For dia de los muertos, and the month of thanksgiving, I am remembering those who have gone on before.
My great-grandmother Rill who taught me Psalm 117 when I was two years old and let me dip crackers in my hot tea at the Chinese restaurant.
My grandma Helen who had a basement full of art supplies. Even though I rarely found anything I could use, I loved to investigate her treasures, and she was always willing to let me.
My grandma Haston would make a 10-pound bag of potatoes for my brother and I for breakfast. (This was before I knew about my nightshade allergies.)
My great-grandfather Ben who bought me a yarn and cloth doll with blond hair, blue eyes, and a blue dress.
My grampa Guy whose rough voice and hands were gentle talking to the grands. I loved cigar smoke because of Grampa Guy.
My uncle Guy who would carry us around on his shoulders and let us be 8 feet tall.
My great-grandmother Lee, the granddaughter of Annie Fisher, Cherokee from the Trail of Tears, and how quiet she was when we visited her.
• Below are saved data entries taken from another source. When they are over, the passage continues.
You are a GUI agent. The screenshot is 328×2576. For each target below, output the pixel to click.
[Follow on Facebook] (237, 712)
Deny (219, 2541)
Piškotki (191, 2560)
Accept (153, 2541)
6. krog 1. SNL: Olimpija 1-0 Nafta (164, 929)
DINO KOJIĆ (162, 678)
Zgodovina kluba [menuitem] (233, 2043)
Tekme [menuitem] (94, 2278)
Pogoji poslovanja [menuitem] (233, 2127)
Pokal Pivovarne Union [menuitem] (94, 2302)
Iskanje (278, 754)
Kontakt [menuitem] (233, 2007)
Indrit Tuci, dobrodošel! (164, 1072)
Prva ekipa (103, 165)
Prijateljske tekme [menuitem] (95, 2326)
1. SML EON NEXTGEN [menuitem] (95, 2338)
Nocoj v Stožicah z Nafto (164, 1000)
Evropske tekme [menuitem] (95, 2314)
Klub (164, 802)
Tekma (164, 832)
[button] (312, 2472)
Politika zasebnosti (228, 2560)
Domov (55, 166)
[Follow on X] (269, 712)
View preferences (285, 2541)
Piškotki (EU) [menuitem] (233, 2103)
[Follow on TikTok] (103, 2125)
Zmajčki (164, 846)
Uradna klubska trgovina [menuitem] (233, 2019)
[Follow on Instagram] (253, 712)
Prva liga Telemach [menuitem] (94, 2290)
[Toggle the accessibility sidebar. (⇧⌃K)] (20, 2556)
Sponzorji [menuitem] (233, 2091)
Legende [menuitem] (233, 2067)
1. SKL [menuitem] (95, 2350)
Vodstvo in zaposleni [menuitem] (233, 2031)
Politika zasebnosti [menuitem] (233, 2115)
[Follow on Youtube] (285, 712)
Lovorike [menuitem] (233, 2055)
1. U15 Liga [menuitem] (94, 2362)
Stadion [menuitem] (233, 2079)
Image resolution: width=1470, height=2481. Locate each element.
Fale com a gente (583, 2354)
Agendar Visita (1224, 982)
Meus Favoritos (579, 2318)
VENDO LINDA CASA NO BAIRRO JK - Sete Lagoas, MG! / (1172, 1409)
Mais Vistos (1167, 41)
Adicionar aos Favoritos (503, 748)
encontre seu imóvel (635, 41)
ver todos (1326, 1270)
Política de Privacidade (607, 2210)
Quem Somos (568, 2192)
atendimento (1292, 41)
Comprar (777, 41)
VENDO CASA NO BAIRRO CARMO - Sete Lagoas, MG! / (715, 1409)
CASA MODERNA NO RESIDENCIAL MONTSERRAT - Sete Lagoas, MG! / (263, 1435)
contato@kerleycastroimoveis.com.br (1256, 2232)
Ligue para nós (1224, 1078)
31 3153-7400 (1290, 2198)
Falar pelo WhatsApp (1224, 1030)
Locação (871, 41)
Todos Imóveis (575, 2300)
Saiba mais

My grampa Haston who said “a whistling woman and a crowing hen will always come to no good end.” So far, I’ve avoided that prophecy! He would pick cherries and give us some straight out of the bucket. Same for grapes. I remember him tipping his coffee into his saucer and drinking it from there. I loved pipe smoke because of Grampa Haston.
Oma White, who I know was waiting for Momma when she arrived.
Bee Shaver who was also there, waiting to welcome my parents home.
I’m old enough now that I could write a long time on this post. Mostly though, I just wanted to say, thank you, God, for sending me folks to love me throughout my life who have marked the trail ahead of me and let me know that while the passage isn’t always comfortable, it is a journey worth completing.